McPixel 3, le test sur Switch

Perché sur mon arbre perché, en haut d’une falaise perchée dans le ciel perché (à aucun moment un « perché » n’a été blessé pendant l’écriture de cette scène) j’essaie vainement de comprendra la nature humaine. Et on ne va pas se mentir, pour y arriver il faudrait qu’une centaine de scientifiques avec huit cerveaux de poulpes superposés dans leurs caboches se mettent à étudier les anciennes reliques de la civilisation vaudou. Mais même là, je ne suis pas sûr du résultat! Ça partirait direct en cacahuète, c’est obligé! Enfin bref je m’égare. Là où je voulais en venir du haut de mon perchoir, c’est qu’en observant tout cela, le ciel me fit tomber entre les mains « McPixel 3 ».

Et quelle bombe venait-on de me lâcher là au milieu de nulle part? Est-ce le raisonnement dans tout ce K.O ? La stabilité de l’espace-temps ? Le sérieux et le sens de la responsabilité ?… Tout ce que je peux vous dire, c’est que vous n’êtes pas prêt avec ce qui va arriver, et moi non plus je ne l’étais pas quand je l’ai testé.

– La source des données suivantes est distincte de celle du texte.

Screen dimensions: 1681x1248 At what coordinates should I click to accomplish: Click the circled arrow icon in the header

Bim Bam Boum, ça fait Boum et ça fait Schlouk

Il est difficile de dire ce qu’a bien pu consommer Sos Sosowski (non il n’a pas écrit S.O.S dans le sable avec le jet de son pipi c’est promis… quoi que) quand l’idée de faire McPixel 3 lui est montée à son système cérébral spongieux. D’après les légendes qui m’ont été chuchotées au creux de mon tympan, il aurait déjà opéré sa folie avec MCPixel 1er du nom. Mais par un habile tour de passe-passe magique, il fit disparaitre le 2, qui lui n’a jamais été accouché… repose en paix petit jeu perdu. Donc ni vu ni connu, je t’embrouille le cuir chevelu, on passe au 3 et je me fais un immense plaisir de vous en dire plus.

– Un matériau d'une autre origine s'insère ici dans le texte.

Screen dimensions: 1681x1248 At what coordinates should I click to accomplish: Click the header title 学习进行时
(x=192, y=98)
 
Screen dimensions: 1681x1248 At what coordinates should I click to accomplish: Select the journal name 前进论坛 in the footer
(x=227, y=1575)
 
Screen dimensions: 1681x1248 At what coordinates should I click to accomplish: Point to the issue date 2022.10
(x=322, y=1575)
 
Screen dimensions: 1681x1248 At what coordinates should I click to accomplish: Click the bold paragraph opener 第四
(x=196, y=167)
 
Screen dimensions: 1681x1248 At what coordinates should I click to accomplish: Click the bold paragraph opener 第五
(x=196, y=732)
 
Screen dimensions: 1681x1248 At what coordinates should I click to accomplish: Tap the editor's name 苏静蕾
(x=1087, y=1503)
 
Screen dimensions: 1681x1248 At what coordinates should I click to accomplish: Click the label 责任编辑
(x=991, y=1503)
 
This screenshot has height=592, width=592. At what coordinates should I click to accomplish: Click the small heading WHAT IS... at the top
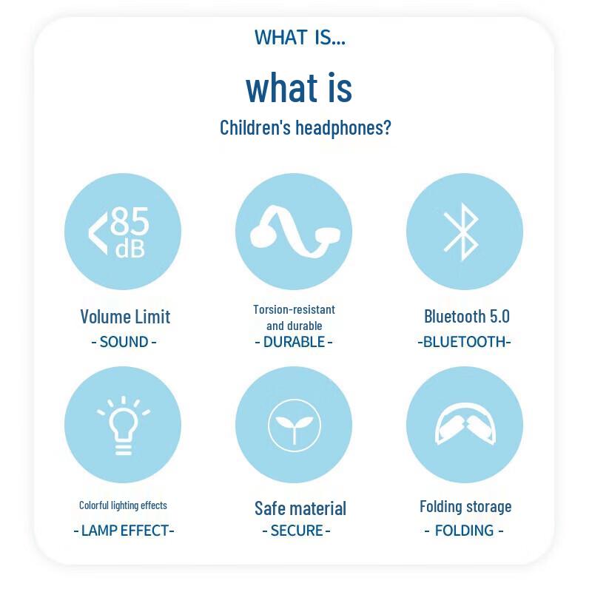(x=300, y=37)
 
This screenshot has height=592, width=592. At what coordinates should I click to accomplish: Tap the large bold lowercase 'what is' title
(x=299, y=87)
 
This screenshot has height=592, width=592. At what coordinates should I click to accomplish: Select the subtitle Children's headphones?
(x=305, y=127)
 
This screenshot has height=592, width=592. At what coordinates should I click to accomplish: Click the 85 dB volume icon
(x=123, y=232)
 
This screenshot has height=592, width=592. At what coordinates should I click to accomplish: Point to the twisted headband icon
(x=293, y=231)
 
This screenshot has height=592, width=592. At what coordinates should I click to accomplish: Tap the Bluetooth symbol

C’est donc parti pour l’explication point par point :

Le scénario de McPixel 3

A-t-on forcément besoin d’un scénario bien structuré, avec des bases solides, des personnages sachant faire ressortir nos émotions les plus cachées ? En gros à ton besoin de casser le cochon tirelire avec son marteau en mousse pour en sortir des liasses de billets de 5 centimes ? La réponse est bien entendu « non », sinon clairement on ne jouerait pas à grande chose. Ici, c’est sans nul doute le cassage de Piñata avec son humour pipi-caca et ses personnages sortis du postérieur d’un elfe dopé à la camomille. Notre héros n’a qu’une chose à faire, un truc tout simple : sauver ses fesses et celles des autres d’explosions plus qu’imminentes.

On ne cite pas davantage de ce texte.